I'm having trouble wrapping my head around the concept of not being allowed to leave at lunchtime. Did this apply to the students who lived near the school? How do they even stop you or know what you're doing? What is even the point of this? Why do they care where you eat lunch?

I think the best freedom you have that I lack as a Canadian is the freedom to live in any climate. Our choices are between cold and extremely cold.

Not only is the idea of students leaving for lunch unheard of, but using devices was strictly limited until I got to high school. It was a revelation actually being able to use my iPod at lunchtime when I entered high school. Maybe it's different now.

And once you were old enough to drive, you could technically schedule your classes with free periods at least in my area and leave during those, although it's strongly discouraged to leave gaps in the schedule. In my senior year of high school I had a free period in the morning and got to sleep in part of the week, which was heaven for a night owl like me.

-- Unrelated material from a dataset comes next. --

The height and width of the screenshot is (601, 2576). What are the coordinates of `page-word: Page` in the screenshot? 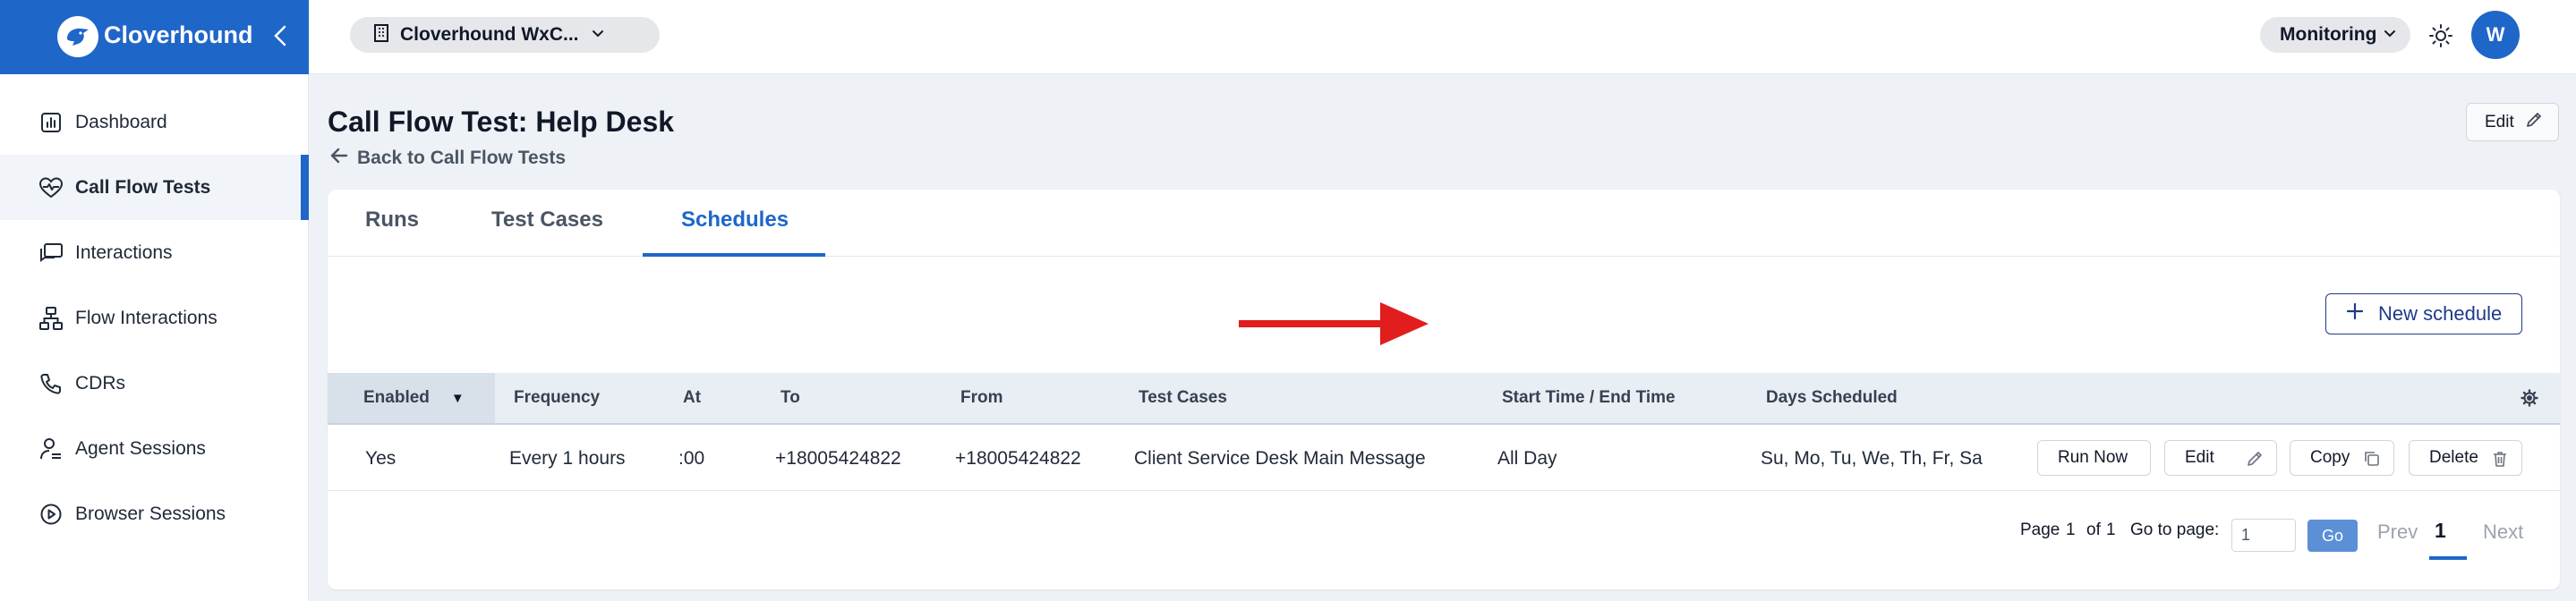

Public schools are incredibly liability-averse and letting kids loose just isn't in their vocabulary. The US values freedom, but is terrified about children's safety to the point of neurosis. To some extent this reflects the safety profile of the US being different than Europe, to some extent it reflects the lower density and car-dependence of the US, to some extent it reflects our tortious legal system, but to a great extent I think it just reflects the neurotic substrate within American society.

How do they even stop you or know what you're doing?

Once the school day starts, almost no one is allowed in or out except in specific circumstances and those who are allowed have to be screened. In that way, schools are kind of run like airports.

Why do they care where you eat lunch?

They care because between the hours of 7am and 3pm, they're responsible for your welfare and if they let you leave and something happens to you, there might be civil or criminal liability. Parents would also be pissed, because the primary function of public schooling isn't education but daycare.

There's also the fact that if they let you out they'd also have to let you back in, and that opens a whole can of worms about random people strolling into the school or setting up a huge infrastructure to screen students returning from lunch.

Canada is a less litigious country than the US, and awards for successful lawsuits are much smaller and often capped by law. But there are still a lot of rules due to people being afraid of liability. But my high school's solution to that was that you were not allowed to hang around the school when you weren't in class. You were free to leave the property though and once you did, they were not responsible for anything that happened.

By the way, 7am? Wtf? Our school started at around 8:30 (in high school) or 9?

What do you mean when you say they screened people going in like an airport? Is there some kind of security or someone watching the door? We had nothing like that in high school. You could come and go freely and no one was tracking who was in the building. In elementary school, it was a little different, in that you'd line up once the bell rang and the teacher would escort you in, and then once inside, they'd take attendance.